I don’t believe in God.1
I used to believe in the charismatic, evangelical Christian God. I even believed in God professionally for 21 years. For me, it took a lot of work and a definite commitment, but I did it. I did it well.
Until I didn’t.
One day, I realised I didn’t believe in God anymore. It wasn’t a sudden thing. It took 11½ years for my belief to go from about 97% down to zero. And I worked hard to hold onto my belief the whole way through. The end came one February night. I was sitting on the couch in our living room when I realised the belief was all the way gone. It felt like God had evaporated.
Because I am a man of courage and conviction, I immediately resolved to tell no one, for as long as possible.
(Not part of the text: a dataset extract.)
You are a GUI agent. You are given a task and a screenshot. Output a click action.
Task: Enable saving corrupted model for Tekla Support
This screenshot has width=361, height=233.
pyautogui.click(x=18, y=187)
My lack of belief didn’t bother me because it didn’t feel like a failure of my faith. The implications for my life did bother me. I worried how it would affect my relationship with my wife. I knew it would be terribly hard on my parents and sisters. It was a big problem for my job. One of the things you are definitely supposed to believe in when you are a pastor is God.
It would have been more convenient for me to carry on believing in God. The problem wasn’t that I didn’t. It was that I couldn’t. I think that’s how it is for our existential beliefs. People believe what they can, what they must. Believing something else is inconceivable.
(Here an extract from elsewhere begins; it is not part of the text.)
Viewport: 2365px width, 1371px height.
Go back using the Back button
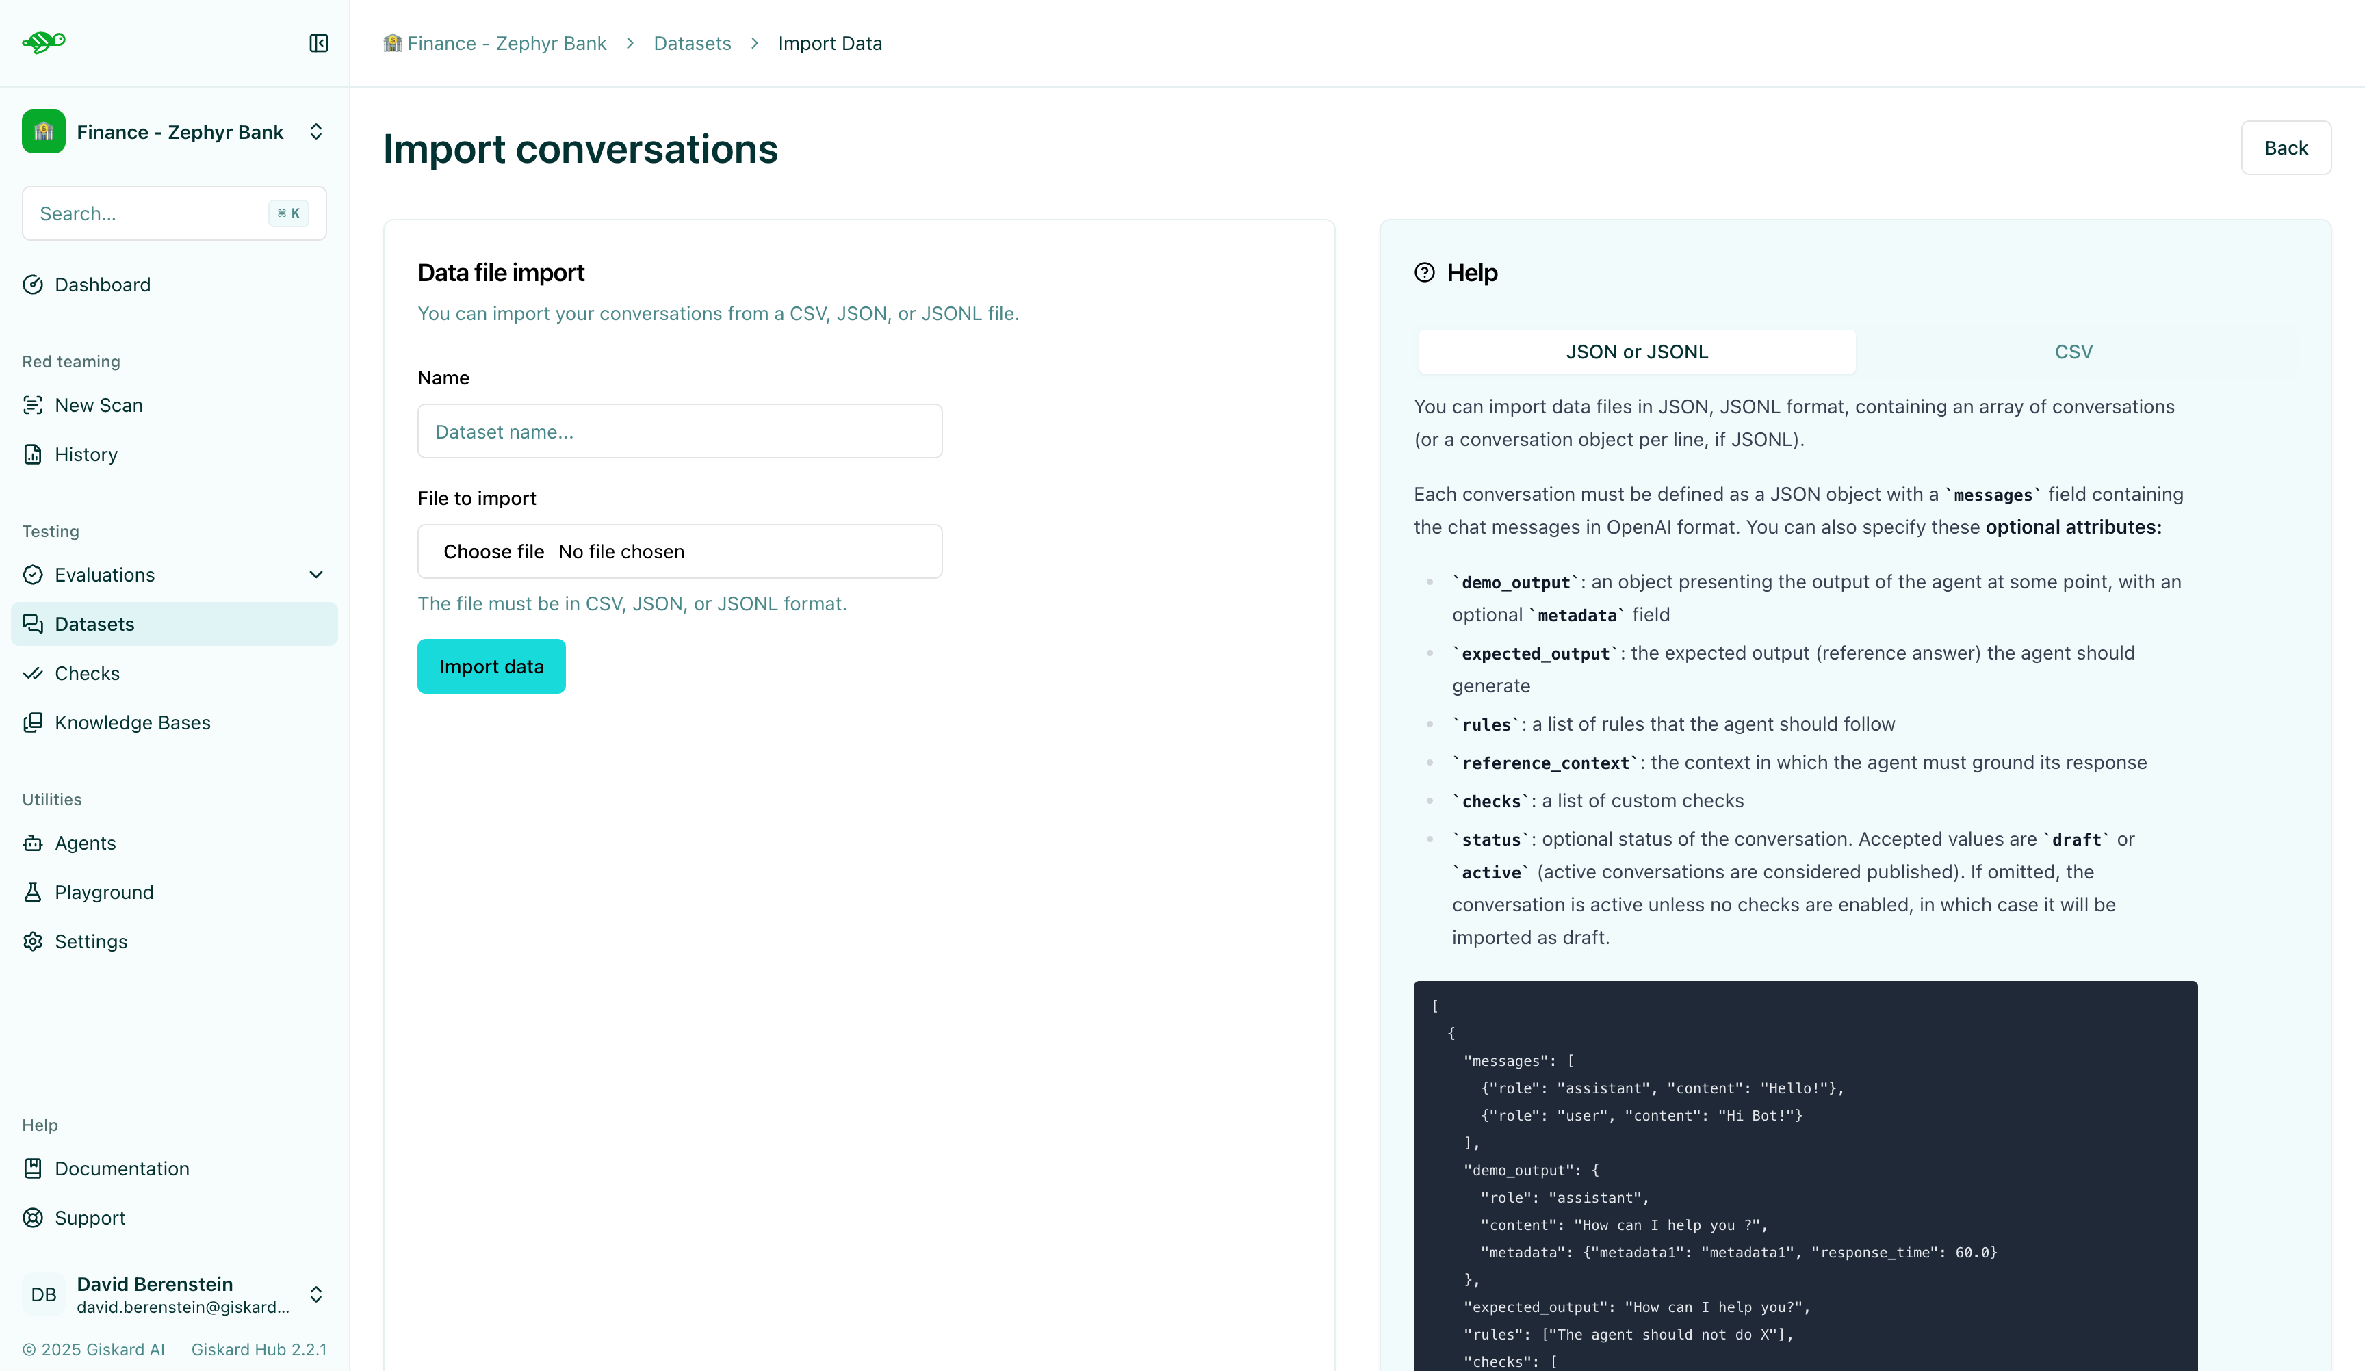[2286, 147]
The impossibility of believing something that you don’t is, I think, part of why we other people seem insane. How could a sane person believe a thing that is impossible to believe?
The people in charge of beliefs (that’s a weird thing, if you think about it) put a lot of energy into keeping people on their belief farms. They are not bad or evil; they are doing jobs they believe in. They want to protect people from believing something insane.2
One of the ways this is done inside Christianity is with stories about why people stop believing in God. The main stories are:
They want to have sex with people they aren’t supposed to
They have been hurt and didn’t deal with it properly
They have rejected discipline and accountability
They are wrong’uns (‘Bad soil’ is the jargon)
They never really believed in the first place
I used to accept those stories. But my belief didn’t disappear for any of those reasons. It went away as I kept growing. The more I grew, the less my concept of God made sense, the less it worked in real life. I updated my concepts of God a lot over those 11½ years. All of them were helpful for a while. Then I grew some more, and the concepts didn’t fit my real life anymore.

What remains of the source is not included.